Id. ¶ 18. On August 29, 2017, Dr. Lisa Horne Early from HR told Morgan that he was “not eligible for reemployment with the University as an adjunct. The practice has been in effect for three years.” ECF 48-17. The alleged practice of declining to hire adjuncts who had failed to obtain tenure as Assistant Professors was not known to Dr. Morgan from his prior employment and was not known to Dean O’Bryant or others in her department. ECF 37 ¶¶ 21, 22. Dr. Morgan claims, therefore, that his adjunct offer was revoked in retaliation for his earlier age discrimination complaint. II. MOTION FOR LEAVE TO FILE THIRD AMENDED COMPLAINT A. Legal Standard Federal Rule of Civil Procedure 15 provides that a party seeking to amend its pleading after twenty-one days following service may do so “only with the opposing party’s written consent or

the court’s leave.” Fed. R. Civ. P. 15(a)(2). However, the Rule requires courts to “freely give leave when justice so requires.” Id. The Fourth Circuit’s policy is “to liberally allow amendment.” Galustian v. Peter, 591 F.3d 724, 729 (4th Cir. 2010). Accordingly, leave to amend should be denied only if “prejudice, bad faith, or futility” is present. See Johnson v. Oroweat Foods Co., 785 F.2d 503, 509-10 (4th Cir. 1986) (interpreting Foman v. Davis, 371 U.S. 178 (1962)); Hart v. Hanover Cnty. Sch. Bd., 495 F. App’x 314, 315 (4th Cir. 2012). Ultimately, the decision to grant leave to amend rests in this Court’s discretion. Foman, 371 U.S. at 182; Laber v. Harvey, 438 F.3d 404, 428 (4th Cir. 2006) (en banc). However, because Dr. Morgan is seeking leave to amend after the close of discovery and well after the deadline for amendment provided by the scheduling order, the liberal Rule 15

standard must be weighed against the requirements of Federal Rule of Civil Procedure 16(b)(4), which reads, “A schedule may be modified only for good cause and with the judge’s consent.” B. Analysis Coppin State argues that Dr. Morgan’s motion for leave to amend should be denied for three independent reasons. ECF 61. First, Dr. Morgan failed to comply with Local Rule 103(6)(c)(1) and his “motion” essentially consisted of his proposed amended complaint, without providing any reason or explanation for its belated filing.
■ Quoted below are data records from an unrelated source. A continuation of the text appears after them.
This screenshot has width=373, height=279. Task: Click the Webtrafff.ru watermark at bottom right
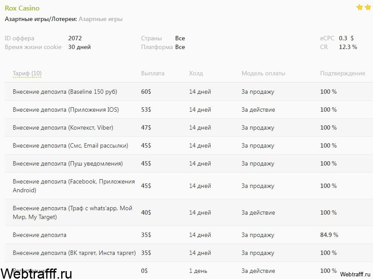(355, 274)

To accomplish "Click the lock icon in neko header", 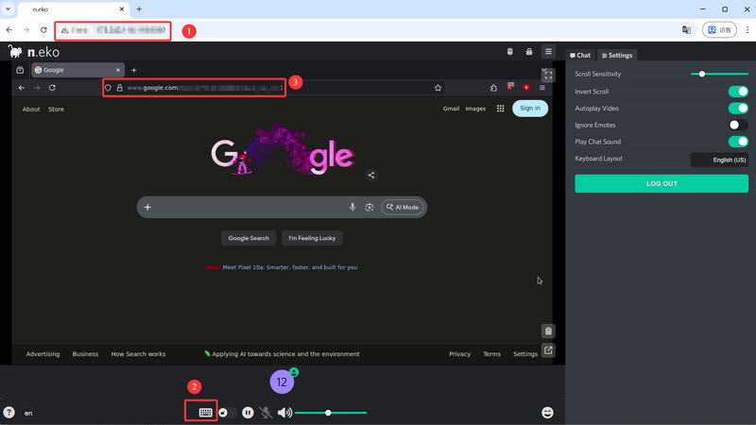I will coord(529,52).
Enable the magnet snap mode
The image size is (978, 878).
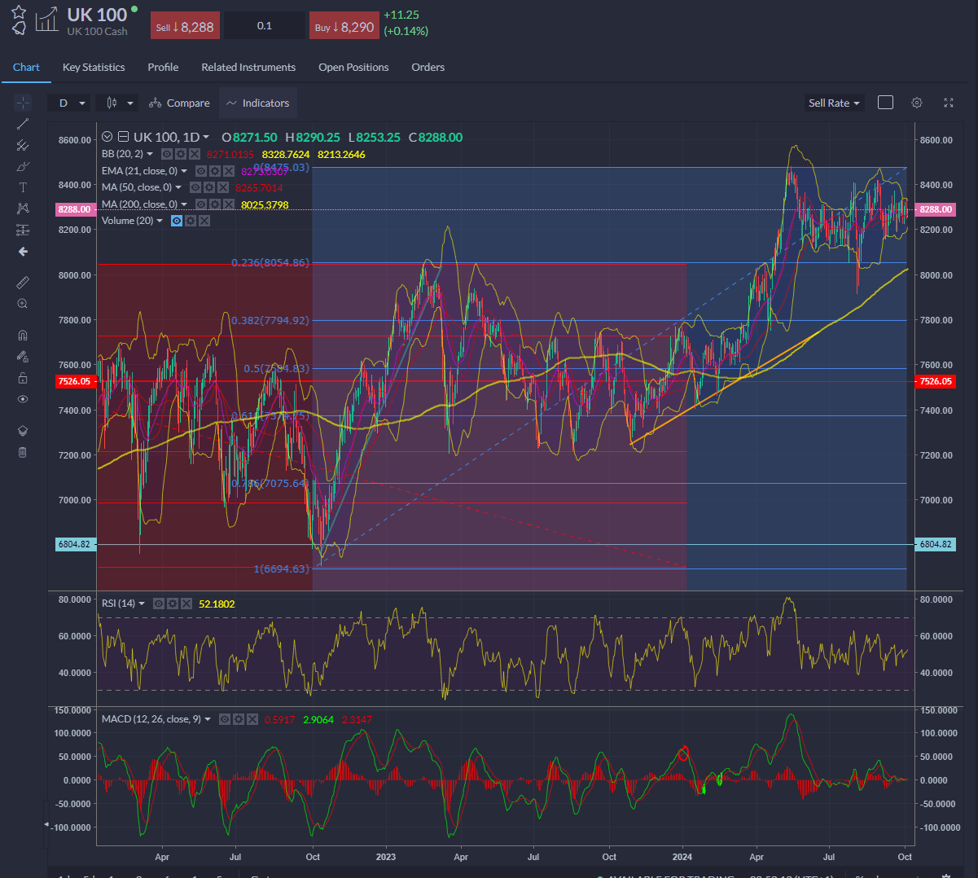(23, 335)
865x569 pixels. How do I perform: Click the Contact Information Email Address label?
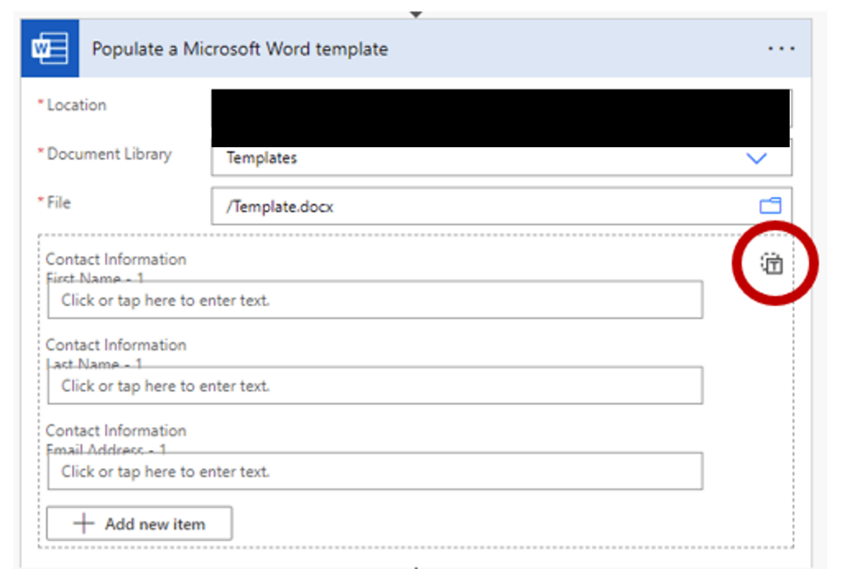pyautogui.click(x=116, y=430)
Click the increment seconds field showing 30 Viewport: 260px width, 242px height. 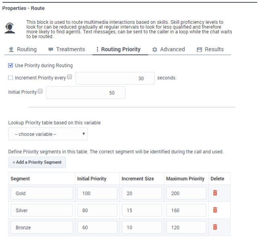[x=115, y=78]
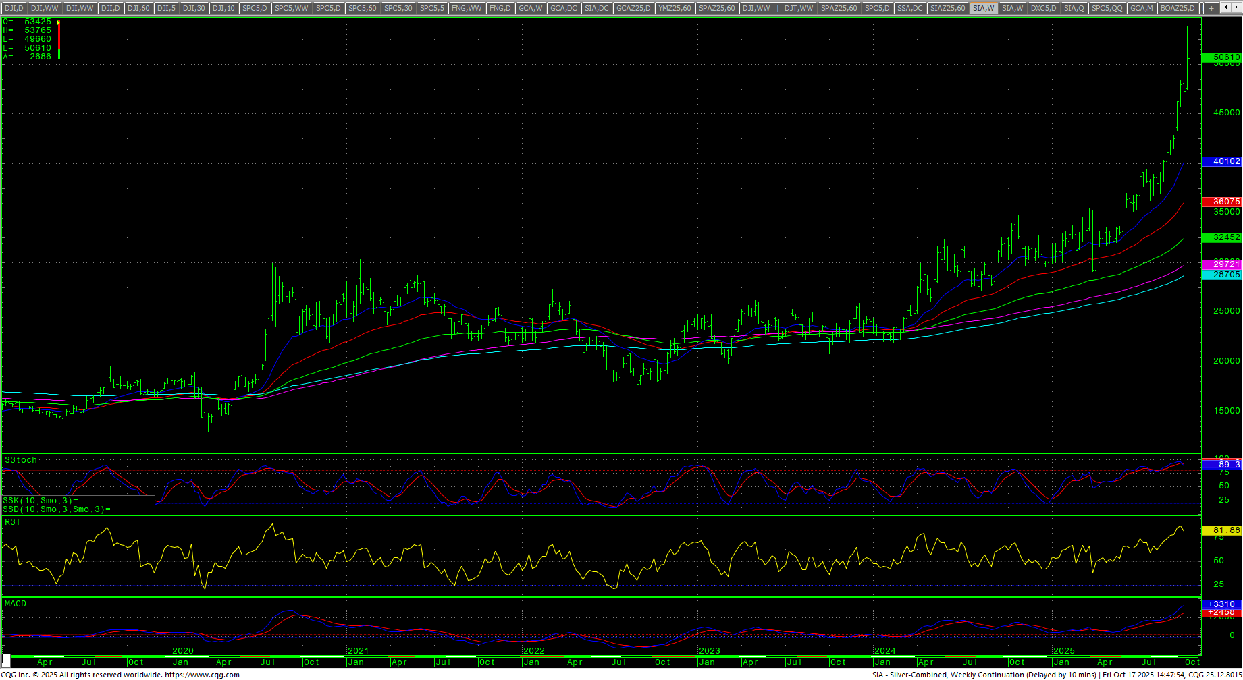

Second, the motion for leave to amend was filed approximately seven months after the deadline for joinder of additional parties or amendment to the pleadings, and after summary judgment briefing has been completed. Third, the proposed amendments are futile, prejudicial, and filed in bad faith. This Court agrees with Coppin State on all three points. Beginning with the first cited reason, Dr. Morgan did not properly file his motion for leave to file an amended complaint in accordance with the Local Rules, which require a separate motion

and a redlined version comparing the two complaints, and did not provide any justification or good cause for his filing. On this ground, alone, courts in this District have denied tardy motions for leave to amend. See Odyssey Travel Ctr., Inc. v. RO Cruises, Inc., 262 F. Supp. 2d 618, 632 (D. Md. 2003) (no reason provided other than counsel having “overlooked” the deadline); Rassoull v. Maximus, Inc., 209 F.R.D. 372, 374 (D. Md. 2002) (plaintiff wholly failed to provide “explanations, reasons, or further information regarding the lateness of the motion . . .”). While, in other circumstances, this Court might have allowed Dr. Morgan second chance to comport the filing with the relevant requirements, for the reasons described below, such efforts would be futile. The second reason cited by Coppin State is determinative. The operative scheduling order in this case provided a March 15, 2021 deadline for the joinder of additional parties or the

amendment of pleadings. ECF 40. Dr. Morgan did not file the instant motion for leave to amend until seven months later, on October 13, 2021. ECF 60. As such, Dr. Morgan must satisfy the good cause standard set forth in Rule 16(b)(4), before this Court will find leave to amend under Rule 15 to be appropriate. Other cases have described a similar tension between these two federal rules. In Nourison Rug Corp. v. Parvizian, like in the instant case, a party sought amendment of its pleading after the expiration of the deadline in the scheduling order. 535 F.3d 295, 297 (4th Cir. 2008).